One of the most anticipated Detroit Tigers opening days in recent memory is about to happen this Friday.
There are so many questions, concerns, hopes and possibilities it is like rolling dice in a Detroit or Las Vegas gambling hall. You have no idea how it will all turn out. Will we see a glorious return to the magnificent 2006 campaign? Or will the Tigers produce another break your heart season?
Question, questions and more questions is how I see the 2010 season unfolding. I’m a helpless optimist and I can only personally project that the Tigers will “work it out” and give us a real run at Major League Baseball glory during the upcoming season.
It all starts Friday where the Tigers can begin to erase the sour memories and taste they left in the mouths and hearts of their faithful followers last year.
The Tigers took all on a magic carpet ride last year that fell out the sky inches from the hoped for destination. Their effort had all on the edge of their seats as they went down to the wire with Minnesota. Eventually they lost a close one-game elimination season-ending contest to the Twins.
Most were enraged that the Tigers squandered a large lead. I do not feel that way. In my humble opinion no one even expected the Tigers to contend. Sure, when a team gets that close and blows it, it leaves them open for interrogation. I tend to look at last season as an overachievement, especially with all the injuries to the pitching staff.
We have seen what baseball is all about and it will not change this year. It will come down to pitching and more pitching. It will be all about the starters and the relievers. Sure we need the batters to come up with clutch hits and timely at bats. A good team needs both hitting and pitching to challenge for a MLB title.
However, it will rest on the uncertain pitching staff that the Tigers have kept on it’s opening day 24-person roster to carry the major burden of its hopes for a title contending season.
“I’m confident with the roster we have that this team will produce on the field,” manger Jim Leyland told reporters. “The pitchers have shown that they are big league players and if that holds true they will give us the kind of starts that will give us a chance at a win each night.”
The starting five pitching staff is set with Justin Verlander as the team’s would-be ace, sophomore Rick Porcello is set as the number two man, and newly acquired Max Scherzer has become a third man in the rotation.
The fourth and fifth starters, Dontrelle Willis and Jeremy Bonderman, both are huge question marks. Both were basically out all of last season with assorted injuries, but they were at least serviceable during spring training. With these two men the direction of the team is heavily weighted on their shoulders.
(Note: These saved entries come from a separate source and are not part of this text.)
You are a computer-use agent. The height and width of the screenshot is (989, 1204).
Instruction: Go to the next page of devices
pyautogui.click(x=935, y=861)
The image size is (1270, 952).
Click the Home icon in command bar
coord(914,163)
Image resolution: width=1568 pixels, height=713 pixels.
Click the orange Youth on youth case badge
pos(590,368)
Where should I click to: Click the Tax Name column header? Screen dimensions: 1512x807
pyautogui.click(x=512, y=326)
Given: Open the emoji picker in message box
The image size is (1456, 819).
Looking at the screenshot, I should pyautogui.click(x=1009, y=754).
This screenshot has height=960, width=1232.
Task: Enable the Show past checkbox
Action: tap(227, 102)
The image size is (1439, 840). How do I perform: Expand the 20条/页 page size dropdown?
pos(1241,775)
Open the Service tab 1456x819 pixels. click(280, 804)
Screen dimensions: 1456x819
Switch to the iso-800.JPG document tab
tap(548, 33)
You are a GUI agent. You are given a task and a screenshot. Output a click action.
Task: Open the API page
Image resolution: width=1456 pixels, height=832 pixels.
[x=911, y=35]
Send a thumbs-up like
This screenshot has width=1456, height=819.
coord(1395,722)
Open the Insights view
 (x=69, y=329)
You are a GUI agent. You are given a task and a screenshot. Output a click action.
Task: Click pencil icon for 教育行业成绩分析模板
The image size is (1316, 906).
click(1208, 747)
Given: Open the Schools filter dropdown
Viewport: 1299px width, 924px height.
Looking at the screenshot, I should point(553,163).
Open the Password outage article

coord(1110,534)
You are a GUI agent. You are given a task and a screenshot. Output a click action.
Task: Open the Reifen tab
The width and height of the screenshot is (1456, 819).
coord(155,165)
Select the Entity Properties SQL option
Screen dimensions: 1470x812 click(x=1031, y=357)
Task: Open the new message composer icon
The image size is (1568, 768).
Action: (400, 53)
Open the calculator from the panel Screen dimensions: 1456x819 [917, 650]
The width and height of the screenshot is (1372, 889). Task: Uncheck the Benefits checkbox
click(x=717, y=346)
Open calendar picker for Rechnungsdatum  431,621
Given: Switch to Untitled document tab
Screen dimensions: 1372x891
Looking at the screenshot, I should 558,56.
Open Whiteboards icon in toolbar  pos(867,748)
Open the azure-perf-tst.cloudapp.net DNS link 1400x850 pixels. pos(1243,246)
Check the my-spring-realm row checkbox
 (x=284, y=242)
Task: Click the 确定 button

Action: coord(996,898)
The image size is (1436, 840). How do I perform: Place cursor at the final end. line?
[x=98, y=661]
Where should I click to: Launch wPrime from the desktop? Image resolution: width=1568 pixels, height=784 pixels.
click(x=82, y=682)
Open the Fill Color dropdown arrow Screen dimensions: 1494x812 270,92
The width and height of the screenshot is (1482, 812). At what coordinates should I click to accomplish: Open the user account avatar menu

The starters must flow through the game for at least six innings, while giving up three or fewer earned runs. Anything less will be a disaster for the team, because this team in its present form will not overwhelm anyone with its bats. That’s why the backend of the rotation, Willis and Bonderman, are the keys to a season full of questions.
On thing for sure is the Tigers will look like a very different team in 2010. Gone is fan favorite and All-Star center fielder Curtis Granderson, 28, along with starting pitcher Edwin Jackson, 26. Taking Granderson’s place is a rookie with no big-league experience, Austin Jackson, the new center fielder and leadoff batter.
All-Star second baseman Placido Polanco was allowed to leave via free agency to the Philade phia Phillies. His replacement, Scott Sizemore, has no more experience in the majors than Jackson. Who knows what he will do for a 162 game Big League season?
Also sent packing was reliable pitcher Nate Robertson, who was dealt to the Florida Marlins.
Also important will be the effort of the relief pitchers. Will Joel Zumaya finally produce on all that potential? Can he be the closer that Fernando Rodney was last year? Rodney is gone, so it’s Zumaya or bust.
Questions and more questions are what the Tigers face in this 2010 campaign. Opening day will not answer them all, but it will give us a glimpse of what we will have to endure over the next 161 games.